• A Not So Ho-Ho-Hum Holiday Game

    Date: 2006.01.09 | Category: Hand Of The Week | By: Phil Hellmuth   

    Along with my family’s tradition of spending Christmas in Wisconsin comes the annual pot-limit Hold ’em game that my friends set up for my return each year, at my buddy Jon Green’s house. The game wasn’t a pushover, what with players like Wayne Tyler, Mark Kroon (the famous “PokerHo” on UltimateBet.com), Paul Clements, Larry “Concrete” Beilfus, Tim Belstner, Gary Ebert, Denny Ruef, and a few others at the table.

    The year before, I managed to lose a record-setting $12,000 in the traditional game. So after last year’s performance, poker players from all over the state of Wisconsin were trying to get a seat at that table.

    With the blinds at $5-$5, and the buy-in and re-buys set at $500, the game didn’t figure to be big enough for me to win back that $12,000. Two factors, though, made sure that it was. First, half of the time someone had the $10 “live blind” on. (A $10 “live blind” means that player A, to the left of the big blind, voluntarily adds an additional blind of $10, so that there were, in effect, three blinds instead of two, making it $10 to call, and then player A had the chance to raise it up as well.)

    Second, we started the game at 3 p.m. on Dec. 23, and played until almost noon on the 24th. (My wife called at 11:30 a.m. with marching orders, “Honey, meet us at noon for lunch with the relatives.”) Playing that long allowed massive chip build-ups as the players re-bought dozens of times. At 3 a.m., I quit, with a mere $100 in my pocket, and at that point I was losing about $3,200. After some downright pleading for me to rejoin the game, I said “Y’all know if I get back into the game I’m going to win all that money.”

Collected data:

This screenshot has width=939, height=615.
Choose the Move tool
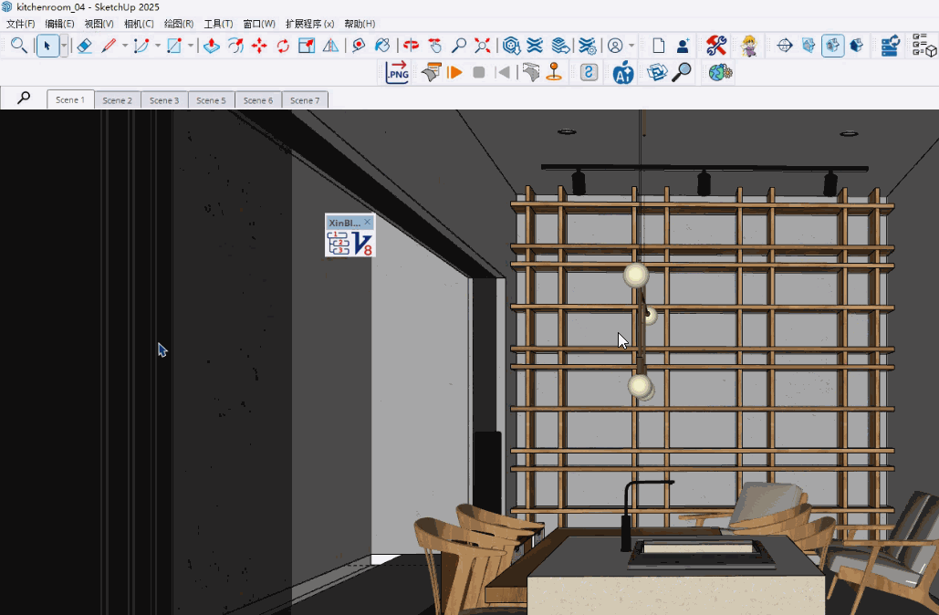(x=259, y=46)
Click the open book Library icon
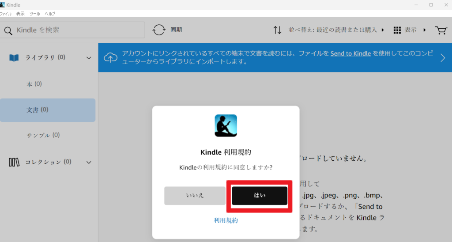452x242 pixels. (14, 58)
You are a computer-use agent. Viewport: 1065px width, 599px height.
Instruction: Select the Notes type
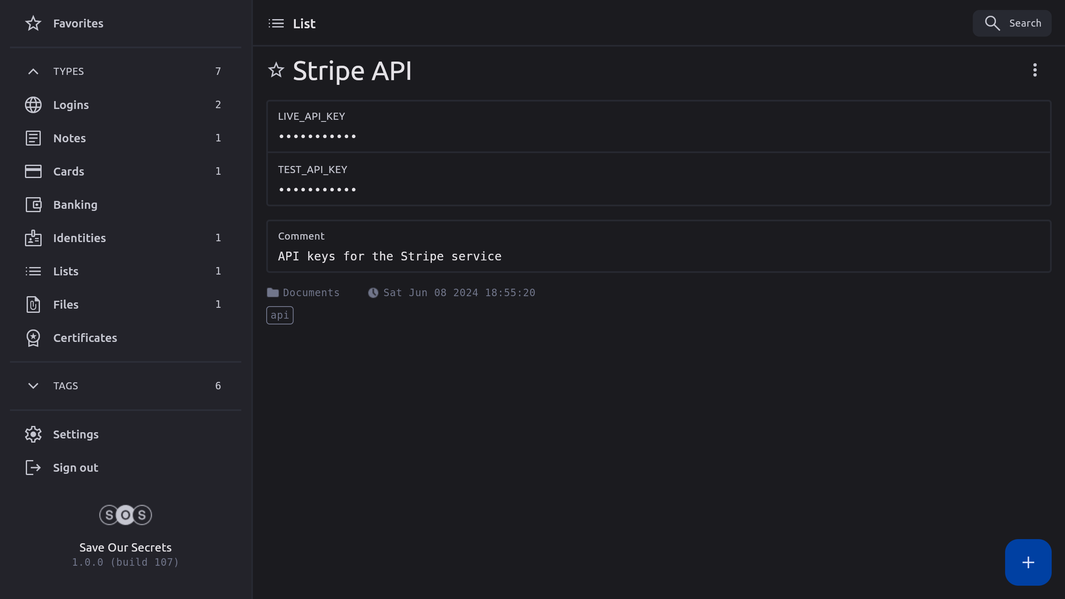coord(69,138)
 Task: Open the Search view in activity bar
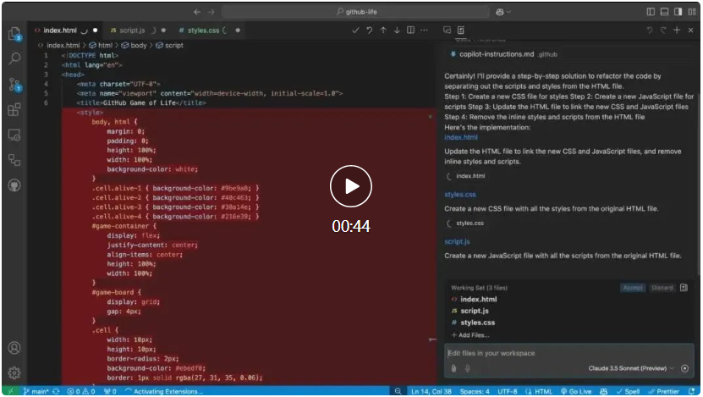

▶ REQUIRED WORK:
#1 Say whether each statement agrees with the holiday poker article, answering yes or no and quoting the words of the article that decide it. (a) The annual game was held at Jon Green's house. (b) The blinds in the game were set at $10-$10. (c) The writer quit at 3 a.m. while losing about $3,200.
#2 Reproduce the holiday poker article from "The year before, I" to "up as well.)".

▶ SOLUTIONS BY TASK:
#1
(a) Yes: "at my buddy Jon Green’s house"
(b) No: "With the blinds at $5-$5"
(c) Yes: "At 3 a.m., I quit, with a mere $100 in my pocket, and at that point I was losing about $3,200."

#2
The year before, I managed to lose a record-setting $12,000 in the traditional game. So after last year’s performance, poker players from all over the state of Wisconsin were trying to get a seat at that table.

    With the blinds at $5-$5, and the buy-in and re-buys set at $500, the game didn’t figure to be big enough for me to win back that $12,000. Two factors, though, made sure that it was. First, half of the time someone had the $10 “live blind” on. (A $10 “live blind” means that player A, to the left of the big blind, voluntarily adds an additional blind of $10, so that there were, in effect, three blinds instead of two, making it $10 to call, and then player A had the chance to raise it up as well.)